На погребение этого мудрого человека, приложившего немало сил для укрепления русской митрополии, съехались князья и бояре со всей Северо-Восточной Руси. Приехал из Серпухова и Владимир вместе с супругой.

После отпевания, когда гроб с телом почившего в бозе митрополита был опущен в каменный саркофаг в одном из приделов Успенского собора, к Владимиру приблизился Федор Воронец.

— Дело у меня к тебе, князь, — прошептал боярин, кивком головы дав понять Владимиру, чтобы он следовал за ним.

Владимир вышел из храма вместе с толпой имовитых горожан, направлявшихся на заупокойный пир в митрополичьи хоромы. Федор Воронец с таинственным видом шмыгнул совсем в другую сторону. Заинтригованный Владимир последовал за ним.

В узком глухом переулке Федор Воронец остановился, поджидая приотставшего Владимира.

«Что за дело у него ко мне? — подумал Владимир, подойдя к боярину. — Неужели с Кристиной что-то стряслось?»

При мысли о Кристине Владимира охватило странное волнение. И какое-то чувство — глубоко запрятанное в сердце Владимира, — вдруг поднялось, встрепенулось и причинило ему боль.

Однако Федор Воронец заговорил с Владимиром не о своей дочери, а о неком письме, оказавшемся у него при странном стечении обстоятельств.

— Ты же знаешь, князь, что два моих непутевых племянника повздорили с Дмитрием Ивановичем и теперь пребывают в Орде, — молвил Федор Воронец, неловко топчась на скрипящем снегу. — Так вот, один из них надумал покаяться перед великим князем, надеясь на его милость и прощение. Он-то и передал мне это письмо через своего верного человека с просьбой, чтобы я вручил этот свиток Дмитрию Ивановичу.

— Ну и при чем здесь я, боярин? — спросил Владимир, надевая на руки кожаные перчатки. По переулку гулял пронизывающий ветерок.

— Так это твое письмо, княже, — ответил Федор Воронец, при этом губы его брезгливо дрогнули. — В этом послании ты пишешь Ивану Вельяминову, что если Мамай убьет Дмитрия, то ты согласен занять московский стол.

— Что за чушь! — невольно вырвалось у Владимира. — Ты в своем уме, боярин? Где это письмо?

— Вот! — произнес Федор Воронец с неким оттенком торжества в голосе. Сунув руку за полу длинного темного плаща, он выдернул из-за пояса небольшой бумажный свиток. — Князь Дмитрий мне самому не по душе, поэтому я не скажу ему ни слова об этом письме.

Владимир схватил свиток и развернул его торопливыми движениями.

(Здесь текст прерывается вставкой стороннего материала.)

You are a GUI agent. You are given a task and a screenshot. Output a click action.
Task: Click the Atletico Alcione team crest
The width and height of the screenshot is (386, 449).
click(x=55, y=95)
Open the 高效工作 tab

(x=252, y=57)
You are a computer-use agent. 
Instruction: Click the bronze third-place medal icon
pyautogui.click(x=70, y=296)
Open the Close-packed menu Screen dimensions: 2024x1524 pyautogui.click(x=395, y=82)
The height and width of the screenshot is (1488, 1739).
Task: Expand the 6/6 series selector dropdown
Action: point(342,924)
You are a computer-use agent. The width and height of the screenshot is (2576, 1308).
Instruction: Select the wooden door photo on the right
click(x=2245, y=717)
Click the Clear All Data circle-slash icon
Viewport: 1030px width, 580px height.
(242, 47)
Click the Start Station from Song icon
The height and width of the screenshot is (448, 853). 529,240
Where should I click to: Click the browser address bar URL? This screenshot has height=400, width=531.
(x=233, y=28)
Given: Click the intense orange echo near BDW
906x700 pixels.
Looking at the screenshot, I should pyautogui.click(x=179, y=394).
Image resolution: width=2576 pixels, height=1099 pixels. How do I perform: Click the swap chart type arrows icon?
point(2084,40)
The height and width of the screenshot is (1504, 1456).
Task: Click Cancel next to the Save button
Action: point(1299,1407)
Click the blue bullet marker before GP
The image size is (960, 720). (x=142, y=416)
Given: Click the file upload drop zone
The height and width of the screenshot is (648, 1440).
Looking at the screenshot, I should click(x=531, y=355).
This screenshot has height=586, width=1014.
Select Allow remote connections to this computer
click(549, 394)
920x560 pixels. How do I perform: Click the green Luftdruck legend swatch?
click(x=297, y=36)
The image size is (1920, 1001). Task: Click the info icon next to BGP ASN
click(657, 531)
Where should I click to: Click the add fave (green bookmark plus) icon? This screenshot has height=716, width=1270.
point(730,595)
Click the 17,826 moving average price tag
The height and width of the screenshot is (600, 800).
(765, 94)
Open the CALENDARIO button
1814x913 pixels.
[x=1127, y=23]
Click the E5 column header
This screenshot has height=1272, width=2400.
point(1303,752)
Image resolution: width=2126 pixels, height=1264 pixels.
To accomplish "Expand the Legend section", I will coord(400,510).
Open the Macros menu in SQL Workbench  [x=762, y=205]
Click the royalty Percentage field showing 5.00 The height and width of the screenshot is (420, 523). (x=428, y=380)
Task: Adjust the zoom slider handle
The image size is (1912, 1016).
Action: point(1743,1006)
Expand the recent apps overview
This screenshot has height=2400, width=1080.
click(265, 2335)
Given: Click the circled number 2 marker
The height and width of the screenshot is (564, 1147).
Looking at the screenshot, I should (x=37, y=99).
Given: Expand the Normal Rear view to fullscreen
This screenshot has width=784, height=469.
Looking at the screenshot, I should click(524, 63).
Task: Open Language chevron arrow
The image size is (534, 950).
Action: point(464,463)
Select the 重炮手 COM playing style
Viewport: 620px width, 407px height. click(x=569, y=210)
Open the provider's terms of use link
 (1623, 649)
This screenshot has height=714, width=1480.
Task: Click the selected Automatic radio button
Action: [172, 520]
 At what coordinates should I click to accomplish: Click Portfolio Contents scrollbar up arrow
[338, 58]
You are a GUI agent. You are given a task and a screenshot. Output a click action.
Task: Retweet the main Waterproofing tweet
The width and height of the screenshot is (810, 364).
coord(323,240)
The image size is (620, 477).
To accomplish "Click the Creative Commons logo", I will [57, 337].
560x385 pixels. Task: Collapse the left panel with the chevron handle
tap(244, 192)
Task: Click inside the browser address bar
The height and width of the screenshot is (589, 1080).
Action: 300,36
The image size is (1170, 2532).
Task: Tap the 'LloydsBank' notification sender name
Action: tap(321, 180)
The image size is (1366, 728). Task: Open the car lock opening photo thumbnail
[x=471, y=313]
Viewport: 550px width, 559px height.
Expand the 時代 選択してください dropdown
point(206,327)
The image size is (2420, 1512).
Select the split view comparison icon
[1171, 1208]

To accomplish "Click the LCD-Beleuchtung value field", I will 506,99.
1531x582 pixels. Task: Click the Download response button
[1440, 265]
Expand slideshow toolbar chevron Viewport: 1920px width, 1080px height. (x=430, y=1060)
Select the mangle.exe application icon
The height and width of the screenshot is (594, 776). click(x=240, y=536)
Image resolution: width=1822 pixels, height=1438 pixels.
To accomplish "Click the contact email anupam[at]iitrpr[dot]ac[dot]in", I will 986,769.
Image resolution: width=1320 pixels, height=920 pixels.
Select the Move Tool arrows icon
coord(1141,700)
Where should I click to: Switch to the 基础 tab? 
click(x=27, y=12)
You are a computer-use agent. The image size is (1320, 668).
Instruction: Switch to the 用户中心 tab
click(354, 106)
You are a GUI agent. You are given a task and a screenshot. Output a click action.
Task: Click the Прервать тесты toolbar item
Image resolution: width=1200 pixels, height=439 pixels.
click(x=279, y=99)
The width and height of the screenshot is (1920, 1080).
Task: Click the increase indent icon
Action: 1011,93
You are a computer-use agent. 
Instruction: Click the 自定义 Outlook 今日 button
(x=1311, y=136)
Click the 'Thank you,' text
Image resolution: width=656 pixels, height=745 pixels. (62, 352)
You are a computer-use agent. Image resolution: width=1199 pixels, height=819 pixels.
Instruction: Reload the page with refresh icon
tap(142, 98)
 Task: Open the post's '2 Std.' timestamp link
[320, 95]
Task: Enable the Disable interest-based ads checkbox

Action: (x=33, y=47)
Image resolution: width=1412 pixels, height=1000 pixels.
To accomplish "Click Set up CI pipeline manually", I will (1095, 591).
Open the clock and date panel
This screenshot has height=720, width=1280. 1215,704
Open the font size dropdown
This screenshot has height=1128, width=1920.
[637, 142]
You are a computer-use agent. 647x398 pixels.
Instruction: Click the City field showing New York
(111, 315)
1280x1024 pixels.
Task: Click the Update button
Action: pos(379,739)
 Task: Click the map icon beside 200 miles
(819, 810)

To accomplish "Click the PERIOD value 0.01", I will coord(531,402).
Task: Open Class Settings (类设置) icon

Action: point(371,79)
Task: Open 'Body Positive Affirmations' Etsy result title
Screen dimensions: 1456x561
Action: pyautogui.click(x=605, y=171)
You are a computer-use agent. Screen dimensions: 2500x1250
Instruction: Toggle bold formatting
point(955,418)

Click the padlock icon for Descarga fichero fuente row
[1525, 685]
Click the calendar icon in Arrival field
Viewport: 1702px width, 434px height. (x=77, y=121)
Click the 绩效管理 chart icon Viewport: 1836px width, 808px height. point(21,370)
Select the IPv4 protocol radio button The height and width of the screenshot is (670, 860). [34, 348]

У него вспыхнули щеки и бешено заколотилось сердце, когда он пробежал глазами написанный по-гречески текст письма. Это послание и впрямь было написано от его имени и адресовано оно было Ивану Вельяминову.

— О Матерь Божья! — пробормотал Владимир, пораженный смыслом этого письма. — Я этого не писал, Бог свидетель!

— Конечно, князь, — ухмыльнулся Федор Воронец. — Ты просто диктовал писарю…

— Не писал и не диктовал! — рявкнул Владимир с таким гневом, что его собеседник слегка отшатнулся от него.

— Полно, княже. — Федор Воронец огляделся по сторонам. — Никто ничего не узнает. Клянусь святым распятием! Я на твоей стороне.

Плотнее запахнув полы подбитого мехом плаща, боярин зашагал прочь раскачивающейся походкой. Его соболья шапка с высоким верхом из красной парчи ярко выделялась на фоне истоптанного снега и серо-желтых бревенчатых стен домов. Вскоре Федор Воронец скрылся из глаз, свернув в боковую улицу.

Владимир еще раз перечитал письмо и внимательно разглядел печать на нем. Сомнений не было никаких — это была его княжеская печать! Совершенно сбитый с толку, Владимир двинулся куда-то наугад, свернув злополучное письмо в трубку и держа его в руке. Его мысли лихорадочно крутились в голове. Он был уверен, что это чьи-то злые козни, но чьи? Неужели Федора Воронца? А может, к этому приложил руку Иван Вельяминов? Или его брат Полиевкт? Или они оба?..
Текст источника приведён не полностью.